Vishvaraj Environment Limited
- Industry: Water, Waste Water & Transport
- Founded: 1999
- Area served: India
- Key people: Arun Lakhani

= Vishvaraj Environment Ltd. =

Indian company

Vishvaraj Environment Limited is an Indian company headquartered in Nagpur, Maharashtra. The company stands on PPP (public- private partnership) model.

The company started its operations with PPP-BOT projects in the roads & highways sector and subsequently diversified into Water Supply projects. The company started the first ever 24X7 full city water supply project in India - ‘Nagpur 24X7 Water Supply Scheme’.
 Many other cities are replicating the model. The company also advocates that “Sewage” which is a nuance for any town is actually a great resource when treated and can be used by industries to save fresh water for people and agriculture. The company is developing largest PPP project of 200 MLD capacity with reuse of treated water as the basic objective.

The company was established in 1999.

==History==
In 1999, Mr. Arun Lakhani acquired Vishvaraj Housing Company Pvt Ltd. In the year 2000, the company's name was changed to Vishvaraj Environment Limited.

Vishvaraj Environment Limited is a firm in the infrastructure space working in the highways, water and wastewater sectoring.
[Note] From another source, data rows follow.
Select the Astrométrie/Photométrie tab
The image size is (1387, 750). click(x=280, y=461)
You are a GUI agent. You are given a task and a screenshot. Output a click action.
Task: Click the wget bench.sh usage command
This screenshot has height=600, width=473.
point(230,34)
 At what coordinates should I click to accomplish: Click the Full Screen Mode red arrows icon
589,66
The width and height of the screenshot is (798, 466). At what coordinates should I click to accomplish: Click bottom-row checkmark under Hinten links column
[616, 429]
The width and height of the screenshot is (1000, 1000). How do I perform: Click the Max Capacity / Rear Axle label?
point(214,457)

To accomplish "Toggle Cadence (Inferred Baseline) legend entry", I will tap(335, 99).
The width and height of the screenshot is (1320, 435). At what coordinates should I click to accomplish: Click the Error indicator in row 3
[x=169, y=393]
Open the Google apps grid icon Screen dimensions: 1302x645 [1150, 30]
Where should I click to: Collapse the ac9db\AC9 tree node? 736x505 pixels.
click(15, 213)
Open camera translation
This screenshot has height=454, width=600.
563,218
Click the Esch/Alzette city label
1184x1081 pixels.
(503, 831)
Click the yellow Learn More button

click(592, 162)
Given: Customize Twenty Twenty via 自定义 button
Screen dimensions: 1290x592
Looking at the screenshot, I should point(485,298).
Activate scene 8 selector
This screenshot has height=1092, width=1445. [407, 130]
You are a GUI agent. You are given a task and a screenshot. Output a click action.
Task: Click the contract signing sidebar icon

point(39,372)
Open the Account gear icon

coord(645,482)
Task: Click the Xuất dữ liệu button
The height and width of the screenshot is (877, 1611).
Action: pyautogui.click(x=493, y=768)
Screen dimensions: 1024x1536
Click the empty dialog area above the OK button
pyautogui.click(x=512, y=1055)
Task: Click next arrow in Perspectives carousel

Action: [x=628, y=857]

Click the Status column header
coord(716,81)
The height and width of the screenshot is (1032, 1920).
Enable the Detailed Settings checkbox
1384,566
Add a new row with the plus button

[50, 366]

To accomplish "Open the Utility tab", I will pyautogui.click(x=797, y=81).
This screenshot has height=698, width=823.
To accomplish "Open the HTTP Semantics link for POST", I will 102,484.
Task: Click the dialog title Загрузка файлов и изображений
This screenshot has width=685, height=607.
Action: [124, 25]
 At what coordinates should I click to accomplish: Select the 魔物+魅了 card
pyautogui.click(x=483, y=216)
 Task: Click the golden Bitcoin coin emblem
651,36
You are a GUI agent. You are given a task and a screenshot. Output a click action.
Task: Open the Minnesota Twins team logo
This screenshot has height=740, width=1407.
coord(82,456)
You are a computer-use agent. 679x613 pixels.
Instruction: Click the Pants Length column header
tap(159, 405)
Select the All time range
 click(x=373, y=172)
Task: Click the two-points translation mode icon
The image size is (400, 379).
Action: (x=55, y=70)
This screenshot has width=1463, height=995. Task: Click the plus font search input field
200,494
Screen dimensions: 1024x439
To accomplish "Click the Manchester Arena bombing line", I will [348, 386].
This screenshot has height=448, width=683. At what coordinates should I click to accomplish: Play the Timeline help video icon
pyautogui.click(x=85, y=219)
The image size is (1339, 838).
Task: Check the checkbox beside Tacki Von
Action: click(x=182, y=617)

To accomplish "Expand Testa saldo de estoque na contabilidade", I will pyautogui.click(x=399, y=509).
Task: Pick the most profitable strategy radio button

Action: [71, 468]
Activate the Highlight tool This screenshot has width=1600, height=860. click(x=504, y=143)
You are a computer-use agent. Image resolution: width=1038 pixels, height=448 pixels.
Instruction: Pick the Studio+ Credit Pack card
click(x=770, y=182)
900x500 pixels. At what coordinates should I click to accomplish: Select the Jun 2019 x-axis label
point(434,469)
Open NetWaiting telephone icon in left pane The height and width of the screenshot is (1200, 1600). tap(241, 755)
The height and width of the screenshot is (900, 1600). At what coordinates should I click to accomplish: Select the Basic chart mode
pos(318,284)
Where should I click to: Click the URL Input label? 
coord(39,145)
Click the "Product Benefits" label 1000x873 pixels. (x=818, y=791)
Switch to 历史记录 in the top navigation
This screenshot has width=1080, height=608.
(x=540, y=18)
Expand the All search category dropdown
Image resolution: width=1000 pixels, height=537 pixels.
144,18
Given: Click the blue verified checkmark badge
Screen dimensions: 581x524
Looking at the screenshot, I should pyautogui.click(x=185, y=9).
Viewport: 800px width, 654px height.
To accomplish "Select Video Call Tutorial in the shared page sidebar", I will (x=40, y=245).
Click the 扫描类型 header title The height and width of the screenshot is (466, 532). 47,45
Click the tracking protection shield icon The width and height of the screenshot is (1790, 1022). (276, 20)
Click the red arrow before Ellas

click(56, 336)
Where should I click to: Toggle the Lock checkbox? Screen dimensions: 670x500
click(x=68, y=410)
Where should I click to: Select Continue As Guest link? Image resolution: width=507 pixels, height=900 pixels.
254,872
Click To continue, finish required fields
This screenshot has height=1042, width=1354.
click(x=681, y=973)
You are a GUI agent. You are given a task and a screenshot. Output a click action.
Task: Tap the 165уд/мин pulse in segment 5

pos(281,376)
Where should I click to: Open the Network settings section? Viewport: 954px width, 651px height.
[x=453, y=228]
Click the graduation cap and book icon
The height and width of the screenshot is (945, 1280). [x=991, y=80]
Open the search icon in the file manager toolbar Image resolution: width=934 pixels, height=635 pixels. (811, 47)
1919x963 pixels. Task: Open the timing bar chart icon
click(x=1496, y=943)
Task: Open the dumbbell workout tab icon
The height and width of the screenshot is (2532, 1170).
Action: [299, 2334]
It is a company that is focused on developing Water and Highway projects.

Vishvaraj Environment Limited specializes in three broad, high potential sectors –
- Water
- Waste Water and
- Transportation

==Business Divisions==

===Transportation===
India boasts of 3.3 million km of highways, with 80,000 km of National highways and 131,000 km of State highways. Vishvaraj spotted opportunity in roads sector way back in 2000 and decided to stay focused on BOT projects. It made a humble start with the development of 8.3 km Bypass road on BOT basis, which was one of the first BOT concessions awarded at that time. Vishvaraj has 6 projects in its Highway Business Portfolio covering 1,116 Lane kilometers and estimated Project costs of Rs.21,955 million. Its projects are across Maharashtra and Madhya Pradesh.

===Waste Water===
The company is developing largest PPP project of 200 MLD capacity with reuse of treated water as the basic objective Vishvaraj Infrastructure, which started off with BOT road projects in Maharashtra, has diversified into integrated water supply, waste water treatment and reuse segments.

"Around 38,250 MLD of wastewater is generated by tier-I and II cities, which is estimated to grow 3.5 times to 1,32,250 MLD by 2050. The waste water treatment capacity in the country is only around 30 percent of the total generation, but only 55 percent of this is operational.